**About this task:** Copy exactly, and copy nothing else: the line that contains "Where should I" and all lines after it in the listing, without pictures.

**Available records:**
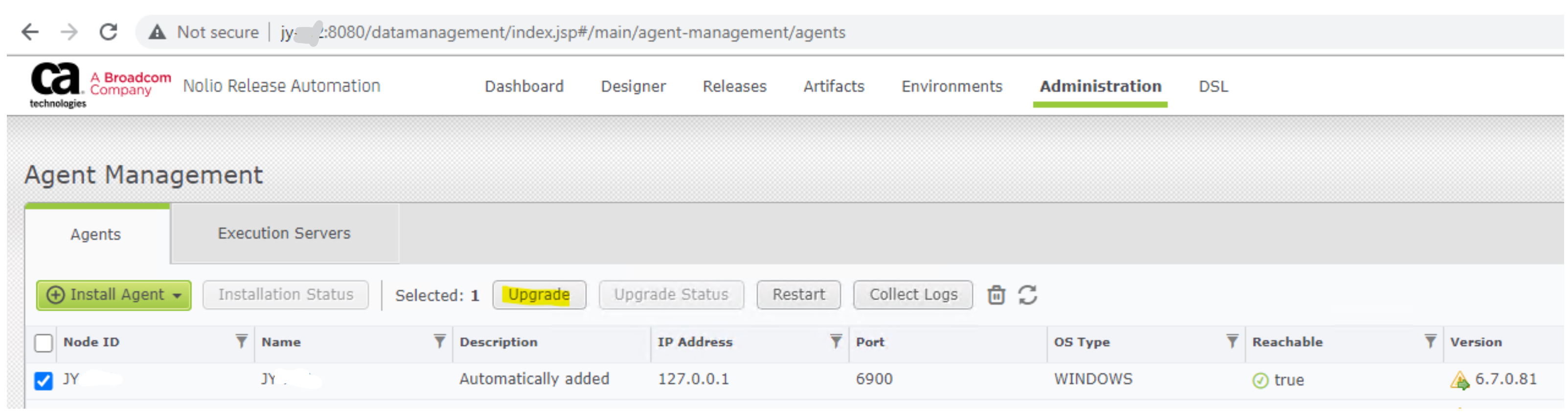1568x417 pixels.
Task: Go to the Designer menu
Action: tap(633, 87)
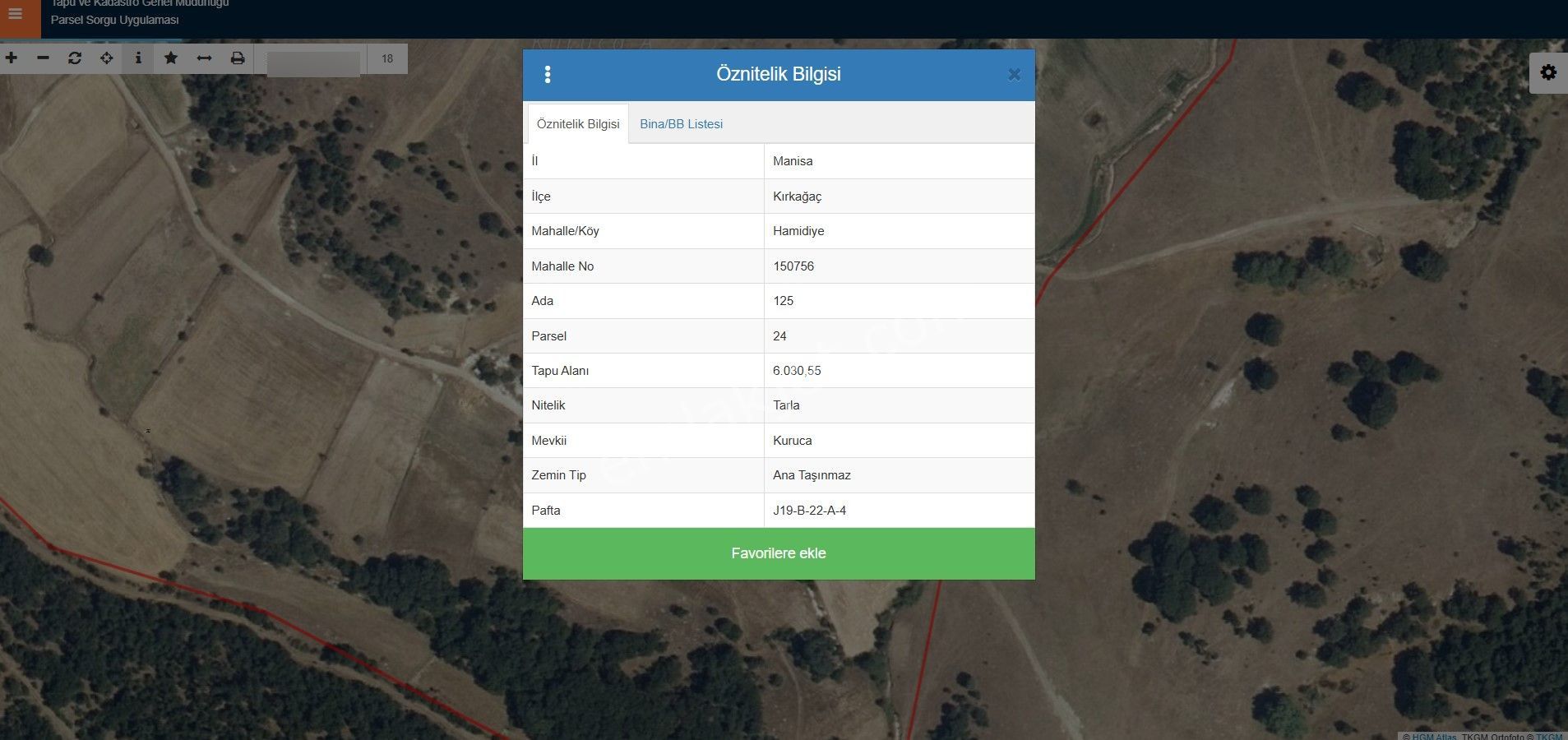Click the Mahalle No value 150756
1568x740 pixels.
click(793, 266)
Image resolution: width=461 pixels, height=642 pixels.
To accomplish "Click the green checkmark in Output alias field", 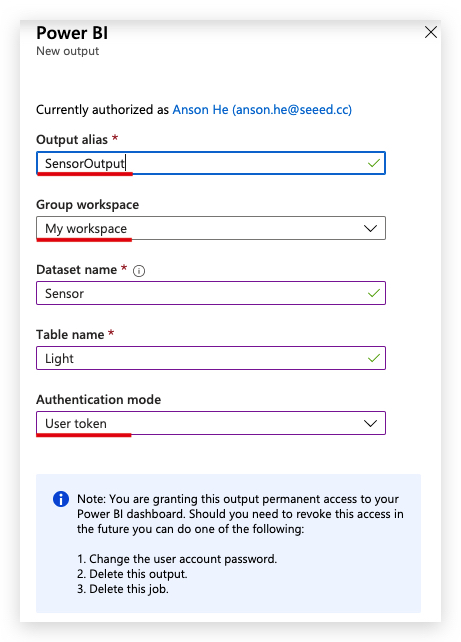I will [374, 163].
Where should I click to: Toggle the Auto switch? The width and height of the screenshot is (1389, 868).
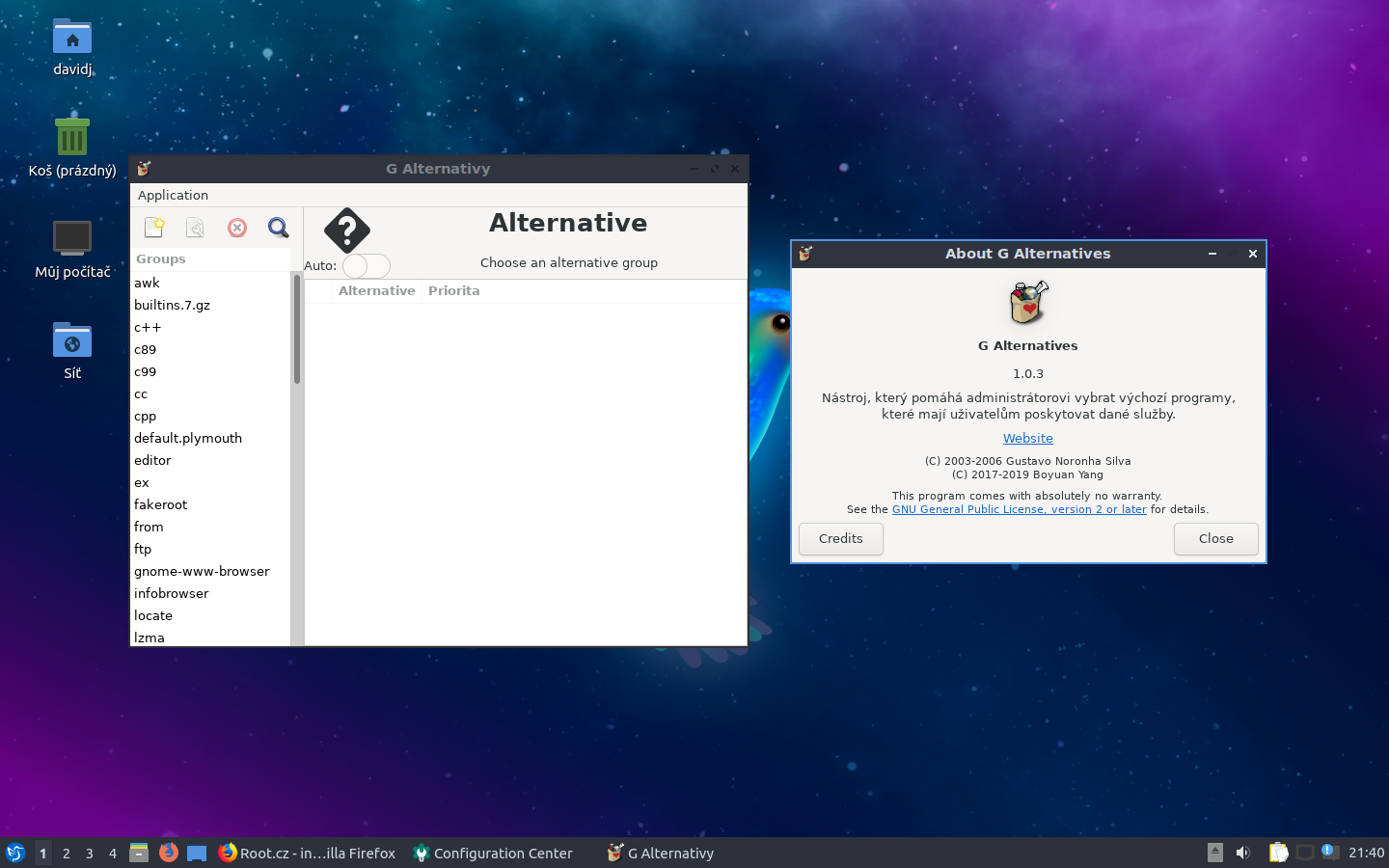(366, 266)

**Problem solution:**
Where should I click to: Toggle the Auto switch? The width and height of the screenshot is (1389, 868).
(366, 266)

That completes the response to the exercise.